Spectroscopic, Docking and MD Simulation Analysis of an Adamantane Derivative with Solvation Effects in Different Solvents

3-(Adamantan-1-yl)-4-(4-fluorophenyl)-1-{[4-(2-methyoxyphenyl)piprazin-1yl]-methyl}-4,5-dihydro-1H-1,2,4-triazole-5-thione (AFT) was synthesized and spectroscopic investigations have been made experimentally and theoretically. The electrostatic potential maps and frontier orbital visualizations were used to comment of molecular polarity and stability in AFT. In AFT, thione group, methoxyphenyl ring, and triazole are the strongest repulsion and attractive reactive sites. The chemical descriptors in different solvents and NLO properties are predicted. For different solvents and gas phase, UV-vis theoretical spectra are being used to assess the electronic transition.

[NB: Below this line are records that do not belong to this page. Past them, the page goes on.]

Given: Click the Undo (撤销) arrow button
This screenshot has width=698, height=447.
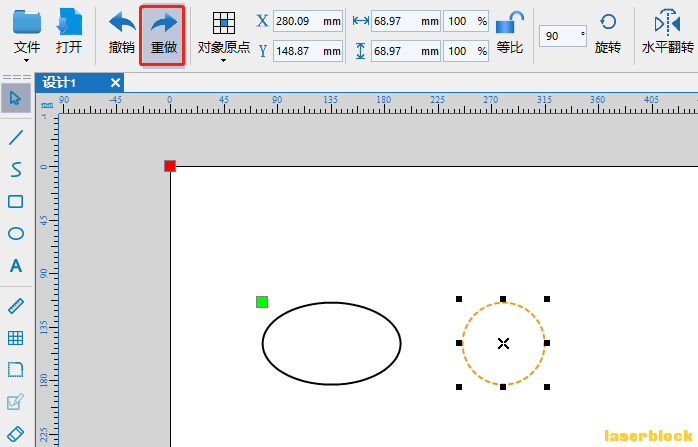Looking at the screenshot, I should click(122, 35).
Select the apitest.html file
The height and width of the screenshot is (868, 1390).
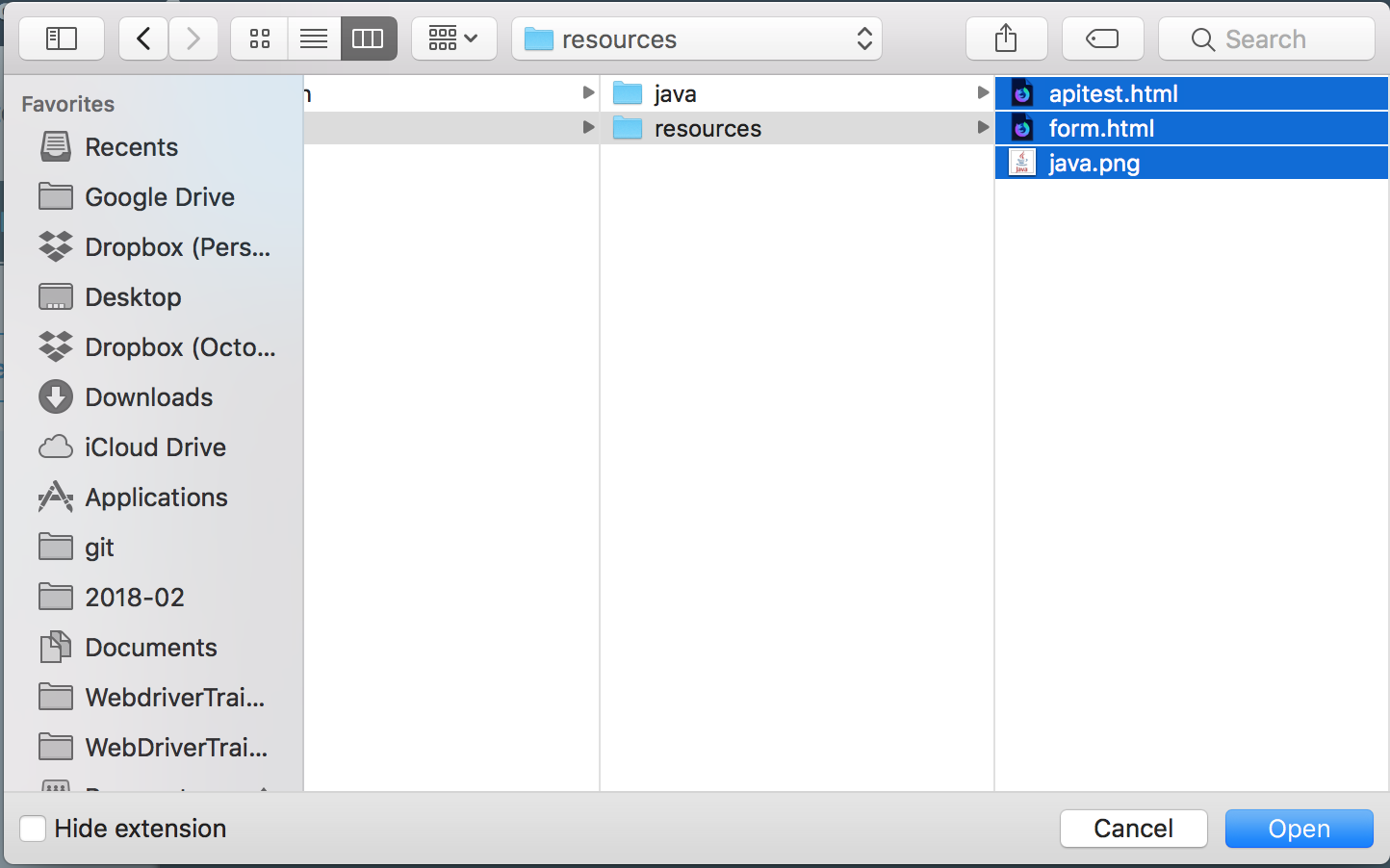(1113, 93)
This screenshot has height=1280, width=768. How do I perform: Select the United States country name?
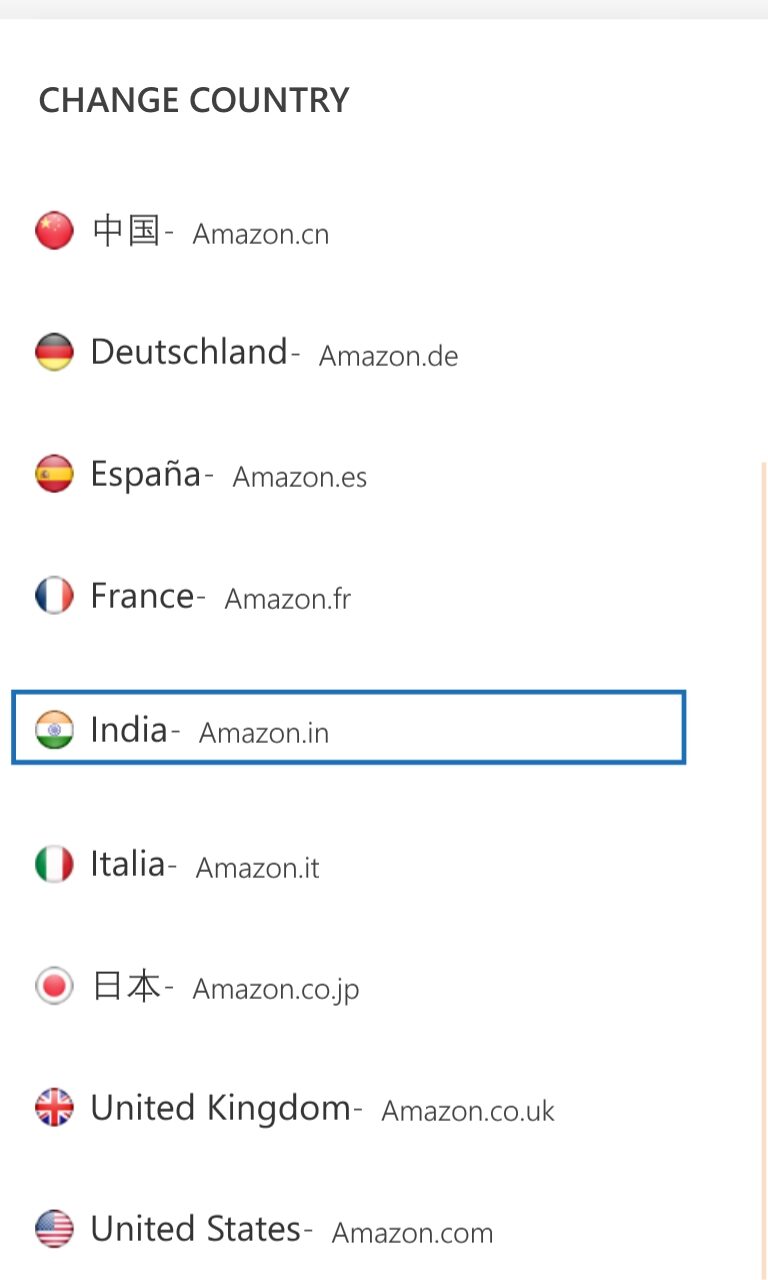coord(196,1229)
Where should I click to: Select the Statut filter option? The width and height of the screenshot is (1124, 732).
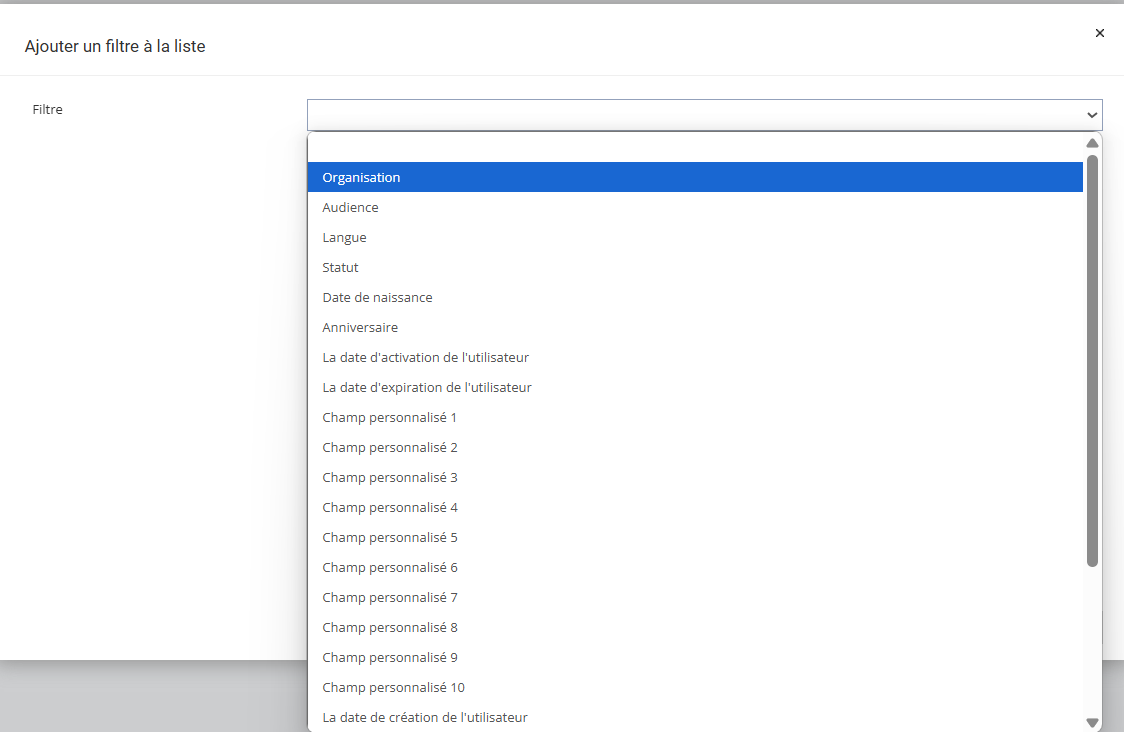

Solvation free energy in water (hydration free energy) indicates good solubility of AFT in an aqueous medium, factor that corroborates the biological activity, in as much as that bioorganic processes occur in aqueous medium. Solvation produces a lowering of absorption in the UV-vis region. After evaluating the drug likeness properties, the title compound was examined for its analgesic activity by means of molecular docking and MD simulations. The MD simulations and docking studies suggested inhibitory activity against analgesic protein glutamate receptor.